== About this exercise ==
Go through the records below and restate each one word for word.
********
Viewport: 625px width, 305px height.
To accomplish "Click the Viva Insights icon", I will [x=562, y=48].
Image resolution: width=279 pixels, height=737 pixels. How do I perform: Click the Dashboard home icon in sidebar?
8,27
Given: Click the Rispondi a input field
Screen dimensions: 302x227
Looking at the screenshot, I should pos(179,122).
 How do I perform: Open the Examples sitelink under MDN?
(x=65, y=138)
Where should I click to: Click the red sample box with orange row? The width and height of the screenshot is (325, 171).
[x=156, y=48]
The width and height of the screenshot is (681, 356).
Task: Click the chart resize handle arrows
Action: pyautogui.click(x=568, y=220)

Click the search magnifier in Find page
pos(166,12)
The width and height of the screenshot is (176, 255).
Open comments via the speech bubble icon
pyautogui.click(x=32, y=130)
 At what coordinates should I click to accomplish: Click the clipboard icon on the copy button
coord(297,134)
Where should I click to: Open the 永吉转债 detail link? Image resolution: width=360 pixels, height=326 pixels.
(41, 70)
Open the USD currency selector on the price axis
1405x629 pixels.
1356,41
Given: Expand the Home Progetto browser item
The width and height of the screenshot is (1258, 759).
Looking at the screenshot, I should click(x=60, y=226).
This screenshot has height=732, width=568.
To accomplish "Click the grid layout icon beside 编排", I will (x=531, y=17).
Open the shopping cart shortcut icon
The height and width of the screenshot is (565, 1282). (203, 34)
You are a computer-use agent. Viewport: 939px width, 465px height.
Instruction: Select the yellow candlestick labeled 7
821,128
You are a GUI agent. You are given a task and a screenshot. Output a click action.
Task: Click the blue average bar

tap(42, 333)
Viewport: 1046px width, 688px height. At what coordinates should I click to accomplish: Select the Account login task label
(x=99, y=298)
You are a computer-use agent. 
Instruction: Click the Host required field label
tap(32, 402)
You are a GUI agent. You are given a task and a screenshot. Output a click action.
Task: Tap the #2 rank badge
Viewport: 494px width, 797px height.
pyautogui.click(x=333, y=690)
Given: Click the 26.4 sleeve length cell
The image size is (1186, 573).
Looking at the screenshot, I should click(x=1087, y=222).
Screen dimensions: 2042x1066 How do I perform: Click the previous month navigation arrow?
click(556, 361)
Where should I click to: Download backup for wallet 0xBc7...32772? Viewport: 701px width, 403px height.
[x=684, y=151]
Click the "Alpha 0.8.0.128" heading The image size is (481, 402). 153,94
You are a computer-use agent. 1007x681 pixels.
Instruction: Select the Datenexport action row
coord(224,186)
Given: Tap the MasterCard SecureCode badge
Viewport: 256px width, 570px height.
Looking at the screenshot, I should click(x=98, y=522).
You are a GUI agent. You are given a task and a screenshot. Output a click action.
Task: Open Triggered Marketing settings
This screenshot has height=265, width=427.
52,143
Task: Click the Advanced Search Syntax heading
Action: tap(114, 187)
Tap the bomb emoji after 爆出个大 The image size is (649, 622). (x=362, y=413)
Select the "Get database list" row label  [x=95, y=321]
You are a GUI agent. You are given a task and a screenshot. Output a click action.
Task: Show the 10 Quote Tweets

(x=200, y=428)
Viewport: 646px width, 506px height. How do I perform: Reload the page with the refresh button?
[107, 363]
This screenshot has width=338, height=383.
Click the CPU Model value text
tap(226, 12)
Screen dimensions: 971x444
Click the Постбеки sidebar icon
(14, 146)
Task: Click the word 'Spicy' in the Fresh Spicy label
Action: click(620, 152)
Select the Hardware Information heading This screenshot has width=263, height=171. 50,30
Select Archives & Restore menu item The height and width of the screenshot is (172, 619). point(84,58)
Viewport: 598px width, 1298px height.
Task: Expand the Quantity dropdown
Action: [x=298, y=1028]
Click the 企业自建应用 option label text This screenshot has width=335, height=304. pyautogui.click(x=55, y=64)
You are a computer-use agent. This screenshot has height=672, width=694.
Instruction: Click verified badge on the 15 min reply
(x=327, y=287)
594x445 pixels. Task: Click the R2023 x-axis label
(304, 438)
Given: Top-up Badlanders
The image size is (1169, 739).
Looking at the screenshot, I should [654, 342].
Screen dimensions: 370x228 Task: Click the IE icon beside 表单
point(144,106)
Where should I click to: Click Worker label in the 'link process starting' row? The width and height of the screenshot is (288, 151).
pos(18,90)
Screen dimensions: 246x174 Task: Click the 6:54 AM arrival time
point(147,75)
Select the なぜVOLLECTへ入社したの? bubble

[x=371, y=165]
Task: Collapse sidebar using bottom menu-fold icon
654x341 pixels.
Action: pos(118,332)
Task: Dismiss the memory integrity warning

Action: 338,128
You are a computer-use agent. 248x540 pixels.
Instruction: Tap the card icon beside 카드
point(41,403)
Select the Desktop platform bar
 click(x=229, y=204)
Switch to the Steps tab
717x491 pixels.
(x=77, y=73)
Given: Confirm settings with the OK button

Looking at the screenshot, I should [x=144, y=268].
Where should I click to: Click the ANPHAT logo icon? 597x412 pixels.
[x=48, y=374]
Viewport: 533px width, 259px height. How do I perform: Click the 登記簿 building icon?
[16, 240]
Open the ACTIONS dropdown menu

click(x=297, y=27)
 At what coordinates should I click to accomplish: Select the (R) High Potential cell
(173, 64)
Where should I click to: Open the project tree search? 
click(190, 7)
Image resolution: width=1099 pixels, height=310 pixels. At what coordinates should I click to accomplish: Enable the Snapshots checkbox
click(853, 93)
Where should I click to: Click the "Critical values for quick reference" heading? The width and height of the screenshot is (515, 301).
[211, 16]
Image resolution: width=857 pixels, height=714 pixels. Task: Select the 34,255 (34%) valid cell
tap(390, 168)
********
== Result below ==
Viewport: 625px width, 305px height.
To accomplish "Click the Viva Insights icon", I will [x=562, y=48].
Image resolution: width=279 pixels, height=737 pixels. How do I perform: Click the Dashboard home icon in sidebar?
8,27
Given: Click the Rispondi a input field
Screen dimensions: 302x227
Looking at the screenshot, I should pos(179,122).
 How do I perform: Open the Examples sitelink under MDN?
(x=65, y=138)
Where should I click to: Click the red sample box with orange row? The width and height of the screenshot is (325, 171).
[x=156, y=48]
The width and height of the screenshot is (681, 356).
Task: Click the chart resize handle arrows
Action: pyautogui.click(x=568, y=220)

Click the search magnifier in Find page
pos(166,12)
The width and height of the screenshot is (176, 255).
Open comments via the speech bubble icon
pyautogui.click(x=32, y=130)
 At what coordinates should I click to accomplish: Click the clipboard icon on the copy button
coord(297,134)
Where should I click to: Open the 永吉转债 detail link? Image resolution: width=360 pixels, height=326 pixels.
(41, 70)
Open the USD currency selector on the price axis
1405x629 pixels.
1356,41
Given: Expand the Home Progetto browser item
The width and height of the screenshot is (1258, 759).
Looking at the screenshot, I should click(x=60, y=226).
This screenshot has height=732, width=568.
To accomplish "Click the grid layout icon beside 编排", I will (x=531, y=17).
Open the shopping cart shortcut icon
The height and width of the screenshot is (565, 1282). (203, 34)
You are a computer-use agent. Viewport: 939px width, 465px height.
Instruction: Select the yellow candlestick labeled 7
821,128
You are a GUI agent. You are given a task and a screenshot. Output a click action.
Task: Click the blue average bar

tap(42, 333)
Viewport: 1046px width, 688px height. At what coordinates should I click to accomplish: Select the Account login task label
(x=99, y=298)
You are a computer-use agent. 
Instruction: Click the Host required field label
tap(32, 402)
You are a GUI agent. You are given a task and a screenshot. Output a click action.
Task: Tap the #2 rank badge
Viewport: 494px width, 797px height.
pyautogui.click(x=333, y=690)
Given: Click the 26.4 sleeve length cell
The image size is (1186, 573).
Looking at the screenshot, I should click(x=1087, y=222).
Screen dimensions: 2042x1066 How do I perform: Click the previous month navigation arrow?
click(556, 361)
Where should I click to: Download backup for wallet 0xBc7...32772? Viewport: 701px width, 403px height.
[x=684, y=151]
Click the "Alpha 0.8.0.128" heading The image size is (481, 402). 153,94
You are a computer-use agent. 1007x681 pixels.
Instruction: Select the Datenexport action row
coord(224,186)
Given: Tap the MasterCard SecureCode badge
Viewport: 256px width, 570px height.
Looking at the screenshot, I should click(x=98, y=522).
You are a GUI agent. You are given a task and a screenshot. Output a click action.
Task: Open Triggered Marketing settings
This screenshot has height=265, width=427.
52,143
Task: Click the Advanced Search Syntax heading
Action: tap(114, 187)
Tap the bomb emoji after 爆出个大 The image size is (649, 622). (x=362, y=413)
Select the "Get database list" row label  [x=95, y=321]
You are a GUI agent. You are given a task and a screenshot. Output a click action.
Task: Show the 10 Quote Tweets

(x=200, y=428)
Viewport: 646px width, 506px height. How do I perform: Reload the page with the refresh button?
[107, 363]
This screenshot has width=338, height=383.
Click the CPU Model value text
tap(226, 12)
Screen dimensions: 971x444
Click the Постбеки sidebar icon
(14, 146)
Task: Click the word 'Spicy' in the Fresh Spicy label
Action: click(620, 152)
Select the Hardware Information heading This screenshot has width=263, height=171. 50,30
Select Archives & Restore menu item The height and width of the screenshot is (172, 619). point(84,58)
Viewport: 598px width, 1298px height.
Task: Expand the Quantity dropdown
Action: [x=298, y=1028]
Click the 企业自建应用 option label text This screenshot has width=335, height=304. pyautogui.click(x=55, y=64)
You are a computer-use agent. This screenshot has height=672, width=694.
Instruction: Click verified badge on the 15 min reply
(x=327, y=287)
594x445 pixels. Task: Click the R2023 x-axis label
(304, 438)
Given: Top-up Badlanders
The image size is (1169, 739).
Looking at the screenshot, I should [654, 342].
Screen dimensions: 370x228 Task: Click the IE icon beside 表单
point(144,106)
Where should I click to: Click Worker label in the 'link process starting' row? The width and height of the screenshot is (288, 151).
pos(18,90)
Screen dimensions: 246x174 Task: Click the 6:54 AM arrival time
point(147,75)
Select the なぜVOLLECTへ入社したの? bubble

[x=371, y=165]
Task: Collapse sidebar using bottom menu-fold icon
654x341 pixels.
Action: pos(118,332)
Task: Dismiss the memory integrity warning

Action: 338,128
You are a computer-use agent. 248x540 pixels.
Instruction: Tap the card icon beside 카드
point(41,403)
Select the Desktop platform bar
 click(x=229, y=204)
Switch to the Steps tab
717x491 pixels.
(x=77, y=73)
Given: Confirm settings with the OK button

Looking at the screenshot, I should [x=144, y=268].
Where should I click to: Click the ANPHAT logo icon? 597x412 pixels.
[x=48, y=374]
Viewport: 533px width, 259px height. How do I perform: Click the 登記簿 building icon?
[16, 240]
Open the ACTIONS dropdown menu

click(x=297, y=27)
 At what coordinates should I click to accomplish: Select the (R) High Potential cell
(173, 64)
Where should I click to: Open the project tree search? 
click(190, 7)
Image resolution: width=1099 pixels, height=310 pixels. At what coordinates should I click to accomplish: Enable the Snapshots checkbox
click(853, 93)
Where should I click to: Click the "Critical values for quick reference" heading? The width and height of the screenshot is (515, 301).
[211, 16]
Image resolution: width=857 pixels, height=714 pixels. Task: Select the 34,255 (34%) valid cell
tap(390, 168)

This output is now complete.